### WHAT IS BEING ASKED
Put every one of the rows below into a numbered list, leaving out any blank lines.

(Lines of data)
-------
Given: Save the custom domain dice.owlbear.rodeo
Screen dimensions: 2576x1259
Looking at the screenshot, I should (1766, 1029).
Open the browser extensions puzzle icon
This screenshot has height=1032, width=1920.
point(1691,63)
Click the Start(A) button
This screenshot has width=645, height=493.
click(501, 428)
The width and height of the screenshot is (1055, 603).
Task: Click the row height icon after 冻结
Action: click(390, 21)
-------
### RESPONSE
1. Given: Save the custom domain dice.owlbear.rodeo
2. Screen dimensions: 2576x1259
3. Looking at the screenshot, I should (1766, 1029).
4. Open the browser extensions puzzle icon
5. This screenshot has height=1032, width=1920.
6. point(1691,63)
7. Click the Start(A) button
8. This screenshot has width=645, height=493.
9. click(501, 428)
10. The width and height of the screenshot is (1055, 603).
11. Task: Click the row height icon after 冻结
12. Action: click(390, 21)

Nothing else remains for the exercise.